[Assigned task] Pull out the lines from the one containing "Click the home icon beside 121 Rue Manin" through the final line of the listing below and repeat them exactly. Leave the pictures behind.

[Data to process]

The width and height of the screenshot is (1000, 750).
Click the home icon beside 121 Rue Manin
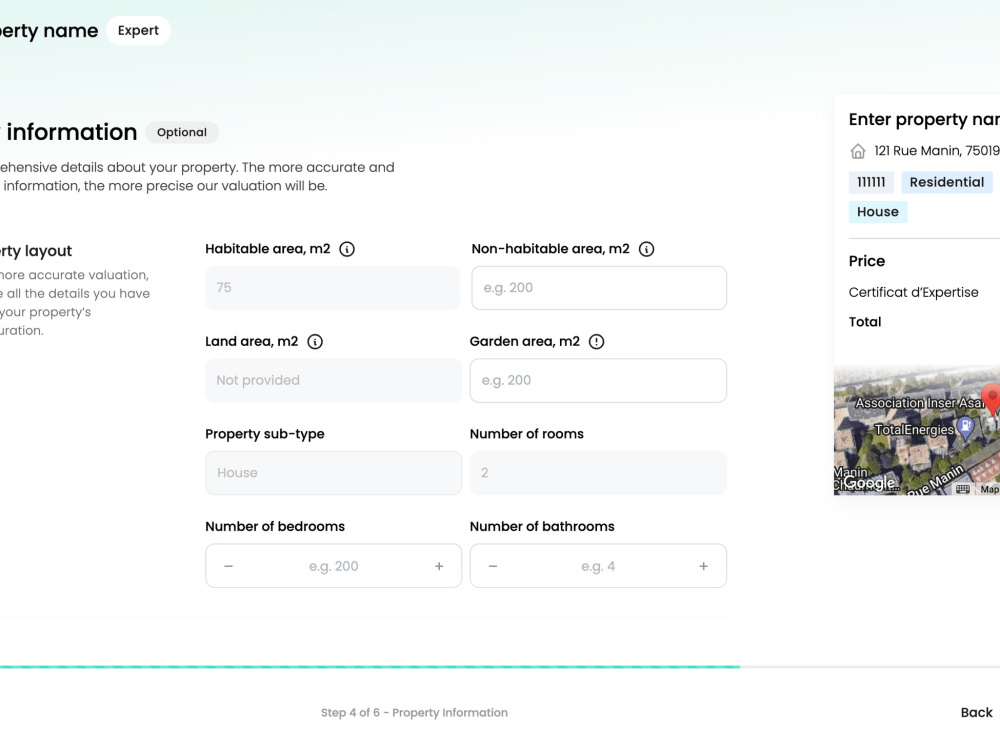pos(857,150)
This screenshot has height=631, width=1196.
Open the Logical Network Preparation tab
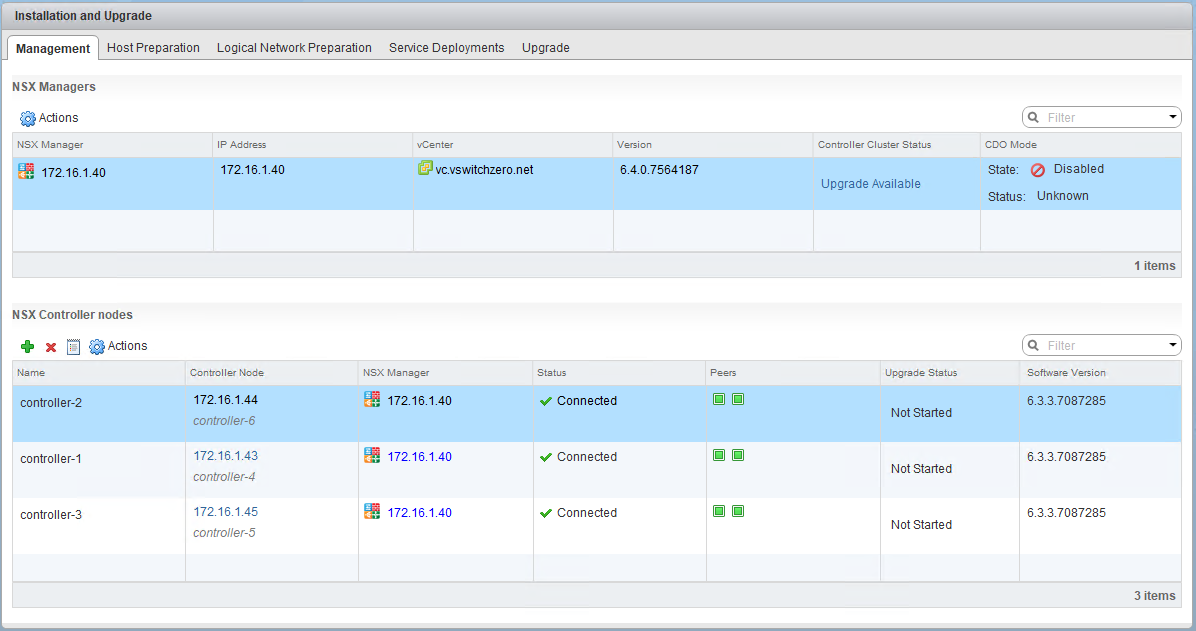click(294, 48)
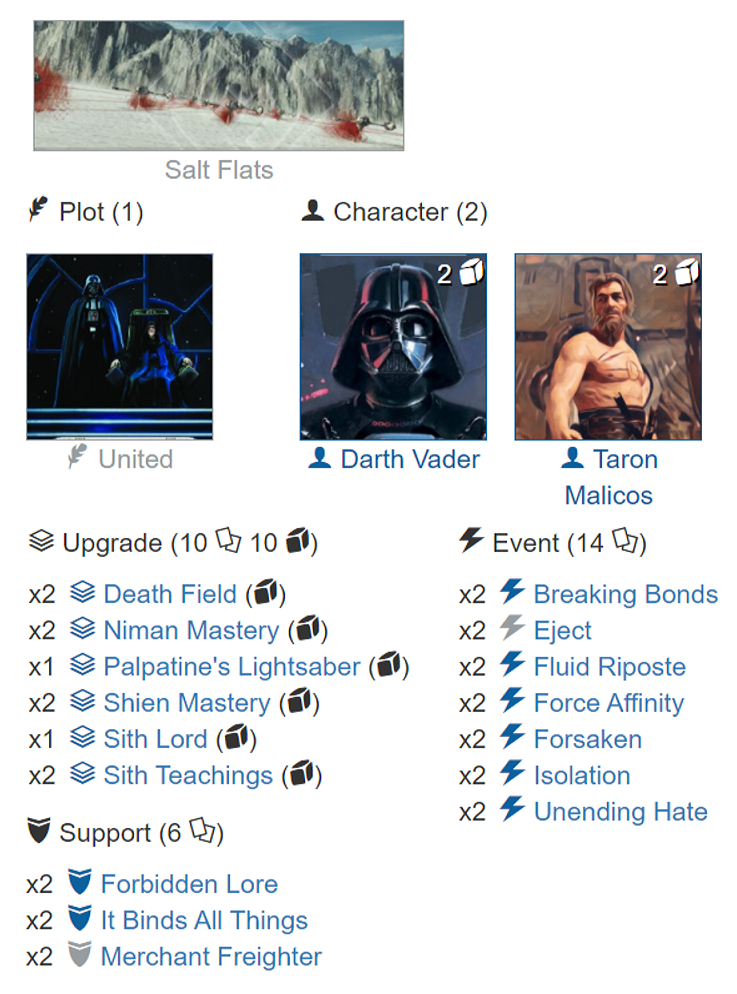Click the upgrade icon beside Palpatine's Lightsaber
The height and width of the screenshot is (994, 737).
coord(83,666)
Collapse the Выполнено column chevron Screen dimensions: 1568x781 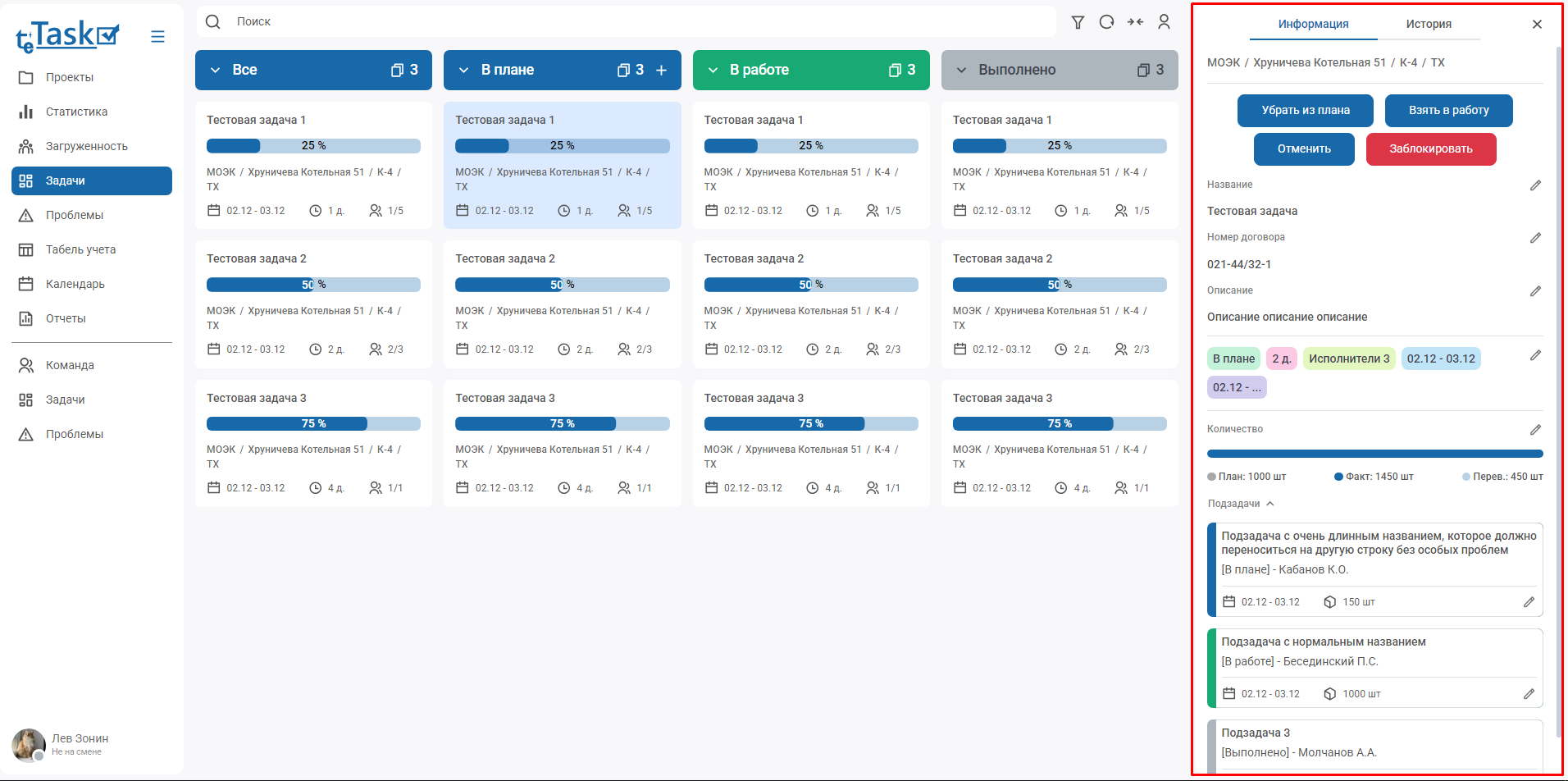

[Solution for this exercise]
Click the home icon beside 121 Rue Manin
pos(857,150)
This screenshot has height=631, width=1196.
Open the Logical Network Preparation tab
click(294, 48)
Click the upgrade icon beside Palpatine's Lightsaber
The height and width of the screenshot is (994, 737).
coord(83,666)
Collapse the Выполнено column chevron Screen dimensions: 1568x781 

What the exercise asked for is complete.